You may not think a fly to be all that interesting, but I can assure you that this large and diverse family of parasitoids participates in some of the most fascinating interactions in the insect world. Tachinids are among my favorite of all natural enemies, and it surely isn’t for their good looks. It is instead for the intriguing lives of these humble-looking creatures. 

Tachinid flies are highly variable in their physical appearance. Measuring primarily 0.12–0.55 inch (3–14 mm), with a few larger and smaller species, they most resemble plain old houseflies. Tachinids can be gray, black, or darkly striped and have distinctive hairy bristles protruding from their abdomens. Some species have four black longitudinal stripes on their thorax (the part of the body between the head and the abdomen). The presence of only three stripes indicates it is instead a flesh fly—you know, the ones that eat carrion and poop. A few species of tachinids are bright orange or even metallic blue or green, but most are just plain drab. If you really want to discern them from a housefly, look for a pronounced subscutellum, best described as a distinct rounded ridge on their posterior. I, for one, am not all that interested in examining a fly’s posterior, so I rely more on the presence of the abdominal bristles for identification.
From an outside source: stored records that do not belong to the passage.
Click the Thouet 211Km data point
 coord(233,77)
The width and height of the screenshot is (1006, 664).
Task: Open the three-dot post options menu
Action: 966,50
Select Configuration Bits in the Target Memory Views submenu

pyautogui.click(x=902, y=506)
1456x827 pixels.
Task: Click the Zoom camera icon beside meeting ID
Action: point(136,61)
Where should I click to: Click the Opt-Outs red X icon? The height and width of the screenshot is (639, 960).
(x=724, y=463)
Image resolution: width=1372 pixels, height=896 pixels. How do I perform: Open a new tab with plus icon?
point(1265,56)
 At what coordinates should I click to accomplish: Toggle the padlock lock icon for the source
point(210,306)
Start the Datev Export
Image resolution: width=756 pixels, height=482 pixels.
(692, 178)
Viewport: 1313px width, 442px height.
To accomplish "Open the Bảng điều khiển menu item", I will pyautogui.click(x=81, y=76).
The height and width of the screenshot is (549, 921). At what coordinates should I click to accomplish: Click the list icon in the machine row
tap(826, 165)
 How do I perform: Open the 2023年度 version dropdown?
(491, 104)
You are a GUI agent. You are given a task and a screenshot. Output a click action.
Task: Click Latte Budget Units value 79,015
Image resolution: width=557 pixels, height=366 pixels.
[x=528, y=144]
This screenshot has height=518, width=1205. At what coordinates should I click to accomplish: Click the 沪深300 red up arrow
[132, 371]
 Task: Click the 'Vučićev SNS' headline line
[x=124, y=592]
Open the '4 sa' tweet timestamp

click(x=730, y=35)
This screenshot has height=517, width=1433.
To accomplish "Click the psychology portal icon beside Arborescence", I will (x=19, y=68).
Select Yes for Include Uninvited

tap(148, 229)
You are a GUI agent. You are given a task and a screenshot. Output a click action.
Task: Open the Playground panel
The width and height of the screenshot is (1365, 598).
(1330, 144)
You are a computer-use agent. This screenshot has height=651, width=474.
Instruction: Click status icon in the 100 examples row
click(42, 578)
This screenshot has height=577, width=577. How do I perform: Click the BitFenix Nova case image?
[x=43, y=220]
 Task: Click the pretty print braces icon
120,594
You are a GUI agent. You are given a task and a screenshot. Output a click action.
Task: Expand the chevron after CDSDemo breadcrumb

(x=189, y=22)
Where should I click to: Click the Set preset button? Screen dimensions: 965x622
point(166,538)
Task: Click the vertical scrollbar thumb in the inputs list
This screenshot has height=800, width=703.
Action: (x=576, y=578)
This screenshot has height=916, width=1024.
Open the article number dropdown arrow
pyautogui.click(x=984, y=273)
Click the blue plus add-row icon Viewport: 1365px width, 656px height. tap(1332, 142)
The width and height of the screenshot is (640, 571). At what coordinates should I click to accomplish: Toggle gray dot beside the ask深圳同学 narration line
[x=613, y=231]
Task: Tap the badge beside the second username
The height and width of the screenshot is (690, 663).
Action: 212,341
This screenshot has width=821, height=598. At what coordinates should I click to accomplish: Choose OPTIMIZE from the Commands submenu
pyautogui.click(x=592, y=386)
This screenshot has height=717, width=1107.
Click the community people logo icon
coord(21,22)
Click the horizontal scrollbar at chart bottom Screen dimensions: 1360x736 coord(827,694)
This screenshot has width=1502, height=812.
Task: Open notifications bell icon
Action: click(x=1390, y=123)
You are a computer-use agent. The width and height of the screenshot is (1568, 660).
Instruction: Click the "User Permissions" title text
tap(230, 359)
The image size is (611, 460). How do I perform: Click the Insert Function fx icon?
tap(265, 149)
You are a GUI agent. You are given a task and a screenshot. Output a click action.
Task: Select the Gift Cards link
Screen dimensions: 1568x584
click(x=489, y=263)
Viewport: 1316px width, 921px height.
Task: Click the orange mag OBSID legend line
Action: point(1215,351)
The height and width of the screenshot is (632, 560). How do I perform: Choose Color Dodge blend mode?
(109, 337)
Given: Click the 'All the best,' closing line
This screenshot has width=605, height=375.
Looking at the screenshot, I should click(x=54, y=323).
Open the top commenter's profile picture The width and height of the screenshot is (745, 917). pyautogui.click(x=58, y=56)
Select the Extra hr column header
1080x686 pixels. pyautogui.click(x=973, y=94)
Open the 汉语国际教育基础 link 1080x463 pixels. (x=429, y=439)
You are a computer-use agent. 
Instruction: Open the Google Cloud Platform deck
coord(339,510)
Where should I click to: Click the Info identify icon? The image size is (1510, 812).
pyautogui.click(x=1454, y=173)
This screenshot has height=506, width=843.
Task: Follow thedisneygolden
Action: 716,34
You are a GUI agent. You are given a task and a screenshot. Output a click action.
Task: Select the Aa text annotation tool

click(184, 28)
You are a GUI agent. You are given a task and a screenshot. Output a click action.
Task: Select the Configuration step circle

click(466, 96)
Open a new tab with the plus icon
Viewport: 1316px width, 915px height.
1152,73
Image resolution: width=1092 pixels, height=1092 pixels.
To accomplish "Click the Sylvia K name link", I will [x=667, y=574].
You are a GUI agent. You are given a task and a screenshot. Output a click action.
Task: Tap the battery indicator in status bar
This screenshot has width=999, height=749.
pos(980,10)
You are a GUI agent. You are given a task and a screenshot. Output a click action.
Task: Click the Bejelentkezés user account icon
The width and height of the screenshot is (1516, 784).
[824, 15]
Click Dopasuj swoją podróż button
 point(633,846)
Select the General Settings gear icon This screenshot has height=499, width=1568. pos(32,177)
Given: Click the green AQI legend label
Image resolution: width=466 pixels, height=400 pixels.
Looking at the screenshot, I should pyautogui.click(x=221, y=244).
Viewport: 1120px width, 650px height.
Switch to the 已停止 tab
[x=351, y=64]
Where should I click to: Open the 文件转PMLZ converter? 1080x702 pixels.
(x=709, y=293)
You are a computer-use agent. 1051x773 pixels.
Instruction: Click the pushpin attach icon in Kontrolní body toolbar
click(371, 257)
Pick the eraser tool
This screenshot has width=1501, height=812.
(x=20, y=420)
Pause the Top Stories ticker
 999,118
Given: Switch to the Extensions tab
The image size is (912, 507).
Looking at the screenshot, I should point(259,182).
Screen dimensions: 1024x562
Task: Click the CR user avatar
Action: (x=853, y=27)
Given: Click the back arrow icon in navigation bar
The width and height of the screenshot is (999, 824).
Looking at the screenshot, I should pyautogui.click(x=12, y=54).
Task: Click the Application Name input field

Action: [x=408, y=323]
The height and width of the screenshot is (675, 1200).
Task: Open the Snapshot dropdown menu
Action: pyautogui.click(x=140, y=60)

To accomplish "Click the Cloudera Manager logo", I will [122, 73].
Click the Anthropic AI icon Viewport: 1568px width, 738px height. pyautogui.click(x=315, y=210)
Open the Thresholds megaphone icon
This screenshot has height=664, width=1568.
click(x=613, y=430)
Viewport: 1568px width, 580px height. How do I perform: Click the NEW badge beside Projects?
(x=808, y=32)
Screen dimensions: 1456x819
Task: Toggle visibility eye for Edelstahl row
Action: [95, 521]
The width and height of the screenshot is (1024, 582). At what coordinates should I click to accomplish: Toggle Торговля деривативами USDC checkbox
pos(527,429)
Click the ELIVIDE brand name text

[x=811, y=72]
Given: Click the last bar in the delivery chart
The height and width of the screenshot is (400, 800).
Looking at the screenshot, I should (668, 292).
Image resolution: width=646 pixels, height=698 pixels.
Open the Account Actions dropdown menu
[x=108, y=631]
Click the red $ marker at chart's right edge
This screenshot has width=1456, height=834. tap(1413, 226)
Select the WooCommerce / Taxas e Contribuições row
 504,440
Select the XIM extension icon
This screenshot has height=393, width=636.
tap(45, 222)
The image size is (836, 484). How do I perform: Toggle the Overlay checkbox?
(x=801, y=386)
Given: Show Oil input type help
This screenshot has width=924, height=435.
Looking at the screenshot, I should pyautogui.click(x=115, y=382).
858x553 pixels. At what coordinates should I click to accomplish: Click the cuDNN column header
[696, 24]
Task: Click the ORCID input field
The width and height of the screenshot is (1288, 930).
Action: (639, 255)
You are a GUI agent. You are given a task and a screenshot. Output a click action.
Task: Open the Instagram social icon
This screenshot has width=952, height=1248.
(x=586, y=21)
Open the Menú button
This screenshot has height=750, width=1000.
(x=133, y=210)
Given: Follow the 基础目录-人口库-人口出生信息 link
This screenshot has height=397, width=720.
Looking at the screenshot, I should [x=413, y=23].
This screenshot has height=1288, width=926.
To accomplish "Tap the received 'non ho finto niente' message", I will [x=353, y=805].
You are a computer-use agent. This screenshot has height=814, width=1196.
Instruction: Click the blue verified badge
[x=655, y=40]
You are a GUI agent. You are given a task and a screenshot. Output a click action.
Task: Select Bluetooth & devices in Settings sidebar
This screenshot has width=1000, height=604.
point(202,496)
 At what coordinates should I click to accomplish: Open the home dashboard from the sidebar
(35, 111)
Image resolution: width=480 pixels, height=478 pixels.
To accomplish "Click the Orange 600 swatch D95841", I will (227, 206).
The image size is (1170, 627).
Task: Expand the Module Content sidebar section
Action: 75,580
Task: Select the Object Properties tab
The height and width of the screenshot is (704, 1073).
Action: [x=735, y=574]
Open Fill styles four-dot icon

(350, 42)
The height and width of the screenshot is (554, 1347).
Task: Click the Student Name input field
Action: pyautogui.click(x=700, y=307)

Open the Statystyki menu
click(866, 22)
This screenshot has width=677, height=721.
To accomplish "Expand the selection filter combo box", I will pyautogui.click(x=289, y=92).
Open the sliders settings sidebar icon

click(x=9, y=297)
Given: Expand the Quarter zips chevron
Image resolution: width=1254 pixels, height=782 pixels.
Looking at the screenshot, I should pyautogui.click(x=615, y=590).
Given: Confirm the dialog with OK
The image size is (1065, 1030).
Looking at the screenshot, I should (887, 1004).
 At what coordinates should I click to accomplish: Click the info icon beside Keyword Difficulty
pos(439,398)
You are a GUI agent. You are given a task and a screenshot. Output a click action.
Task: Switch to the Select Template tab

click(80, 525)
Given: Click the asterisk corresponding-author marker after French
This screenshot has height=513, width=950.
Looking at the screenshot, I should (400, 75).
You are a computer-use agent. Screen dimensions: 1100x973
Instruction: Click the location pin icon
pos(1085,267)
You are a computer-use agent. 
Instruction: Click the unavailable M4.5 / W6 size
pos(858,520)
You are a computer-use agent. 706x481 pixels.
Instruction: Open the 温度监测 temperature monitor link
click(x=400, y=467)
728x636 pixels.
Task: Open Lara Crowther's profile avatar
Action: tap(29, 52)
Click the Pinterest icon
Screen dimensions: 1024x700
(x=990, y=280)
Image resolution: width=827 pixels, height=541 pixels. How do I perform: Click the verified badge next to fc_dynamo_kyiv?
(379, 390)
Tachinid flies, parasitoids that resemble bristly houseflies, feed on pollen, nectar, and honeydew and are highly variable in appearance and size. Most are dark in color, though a few brightly colored species exist. 

Adult tachinids feed on pollen, nectar, and honeydew and are important pollinators. They are very active fliers and are often seen alighting on flowers, fences, rocks, and people. All species of tachinids are parasitoids that use various insects as larval hosts. Most species use caterpillars (cabbage loopers, corn borers, gypsy moths, cutworms, fall armyworms, coddling moth larvae, leaf rollers, bollworms, and many, many others) as hosts while other species parasitize adult and larval beetles, and even various true bugs and sawfly larvae. Tachinids can be generalists that use assorted species as larval hosts or specialists relying on only one species to feed their developing young. 

Egg-laying techniques are variable and incredibly intriguing. Some species deposit one or more eggs onto the host insect’s exterior or (rarely) inject the egg inside the host. Others lay an egg near a leaf-munching pest; when the egg hatches a few hours later, it is ingested right along with the plant tissue. Still other species deposit live larvae into the host. For those species that lay eggs on their hosts externally, the 0.04 inch (1 mm) white elongated eggs are easy to spot, particularly when clinging to caterpillars and host insects like Japanese beetles, squash bugs, and stink bugs. Once hatched, the larval maggot begins to consume the host’s internal tissues and completes its feeding in four to fourteen days. In most cases, the larva then emerges from the dying host and pupates independently.

Walliser, Jessica. Attracting Beneficial Bugs to Your Garden: A Natural Approach to Pest Control (Kindle Locations 846-859). Timber Press. Kindle Edition. 

When I see flies in the garden, they are Tachinids, either gathering pollen as adults or laying eggs that will hatch into maggots that live on aphids.

The first bloom of roses provided food for the adults and a pleasant nursery for their young. Just like last year, the white and Peace roses were drained by aphids. I did not panic. No toxic sprays were used. Instead, I waited for beneficial creatures to come to the rescue.

This miniature bee is just fooling -
he is a Flower Fly or Hover Fly - Syrphid.

Dressed as

  • Spiders, 
  • Tiny wasps (Ichneumons), 
  • Miniature bees (Flower Flies),  and 
  • Houseflies (Tachinids) -

these beneficial creatures turned the rose garden into a food court, The aphids needed food, but they only created a banquet for the beneficial creatures, which multiplied to feed on the feeders. Not one, but many beneficials came to the rescue. All the roses can bloom for the rest of the summer without much damage at all. If a few blooms are damaged, it is only to keep the food cycle going.